The annual energy conversions from solar PV, biogas generators, and energy balance are 4.1258 GWh, 4.4154 GWh, and 2.3585 GWh, respectively. The hybrid system has surplus and deficit energies that are roughly 0.2582 GWh and 0.00942 GWh, respectively, according to the final energy exchanged with the grid utility and the surplus and deficit. The amount of power exchanged with the electrical network is equal to the amount of energy sent to the nearby electric distribution network. Figure 12 shows the annual output from solar PV, the biogas power plant, energy balance, surplus, and deficit.

The discharging power, charging power, and state of charge of the SMES are continuously changing because of the connected loads, as shown in Figure 13. Due to fast response, these energy storage systems essentially only function when switching between different energy sources to meet demand. The annual energy discharge and charge for the SMES energy storage systems are 0.1315 GWh and 0.1635 GWh, respectively. The SMES can be charged anywhere between 5% and 100%.
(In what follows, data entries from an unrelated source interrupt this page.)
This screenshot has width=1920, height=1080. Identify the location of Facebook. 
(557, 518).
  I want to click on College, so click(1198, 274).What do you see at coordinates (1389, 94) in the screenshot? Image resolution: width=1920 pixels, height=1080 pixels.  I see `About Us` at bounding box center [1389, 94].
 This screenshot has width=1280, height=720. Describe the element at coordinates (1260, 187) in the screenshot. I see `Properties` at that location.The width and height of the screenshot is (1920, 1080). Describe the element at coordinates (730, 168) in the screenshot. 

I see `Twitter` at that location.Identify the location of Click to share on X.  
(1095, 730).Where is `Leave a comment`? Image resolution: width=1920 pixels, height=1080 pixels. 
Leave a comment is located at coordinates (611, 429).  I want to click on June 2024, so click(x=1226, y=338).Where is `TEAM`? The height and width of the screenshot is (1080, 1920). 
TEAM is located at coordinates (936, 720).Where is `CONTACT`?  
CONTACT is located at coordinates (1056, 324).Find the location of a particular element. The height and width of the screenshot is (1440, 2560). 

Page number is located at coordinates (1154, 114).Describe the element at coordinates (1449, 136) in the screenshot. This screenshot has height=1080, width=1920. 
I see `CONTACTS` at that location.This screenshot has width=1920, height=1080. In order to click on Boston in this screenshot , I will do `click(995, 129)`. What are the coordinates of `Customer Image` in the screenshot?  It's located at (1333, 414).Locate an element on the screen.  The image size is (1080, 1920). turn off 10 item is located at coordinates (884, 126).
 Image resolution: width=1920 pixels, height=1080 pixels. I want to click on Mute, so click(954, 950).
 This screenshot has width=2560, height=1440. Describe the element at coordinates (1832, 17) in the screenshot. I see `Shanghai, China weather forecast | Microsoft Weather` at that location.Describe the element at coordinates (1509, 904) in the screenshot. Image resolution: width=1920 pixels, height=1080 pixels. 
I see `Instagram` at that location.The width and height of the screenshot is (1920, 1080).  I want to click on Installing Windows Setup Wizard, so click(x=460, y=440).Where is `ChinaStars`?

In a proposed hybrid system, Figure 14 shows the consumed energy from solar PV production or any excess power that may be present. Additionally, it displays the water used or discharged during power generation mode, the water charged to the upper reservoir during pumping mode, and the SOC parameter used to regulate the water level in the upper reservoir. The annual energy discharge, generation, and consumption produced by the PHES energy storage system are 0.6847 GWh and 1.0031 GWh, respectively. The upper reservoir’s SOC illustrates the variation in water storage capacity between the full and empty states of the tank. The minimum SOC of 61% for the upper reservoir is reached when the PV energy is at its lowest. Annual water intake and output from the PHES upper reservoir are 4.856 × 10⁶ and 4.527 × 10⁶ m³, respectively.

8. Conclusions

This study presents the design of a grid-connected hybrid PV/biogas system with pumped hydro and super magnetic energy storage for Debre Markos, Ethiopia, based on multiple objective functions, including the effects on cost, reliability, and GHG emissions. Metaheuristic optimization techniques such as NSWOA, MOGWO, and MOPSO are used to find the best size for hybrid systems based on evaluation parameters for financial stability, reliability, and GHG emissions and have been evaluated using MATLAB. A thorough comparison between NSWOA, MOGWO, and MOPSO and the system parameters at 150 iterations has been presented. The outcomes demonstrated NSWOA’s superiority in achieving the best optimum value of the predefined multi-objective function, with MOGWO and MOPSO coming in second and third, respectively. The comparison study has focused on NSWOA’s ability to produce the best NPC, LPSP, and GHG emissions values. Additionally, the simulation results demonstrated that the NSWOA technique outperforms other optimization techniques in its ability to solve the optimization problem. Furthermore, the outcomes show that the designed system has acceptable NPC, LPSP, and GHG emissions values under various operating conditions.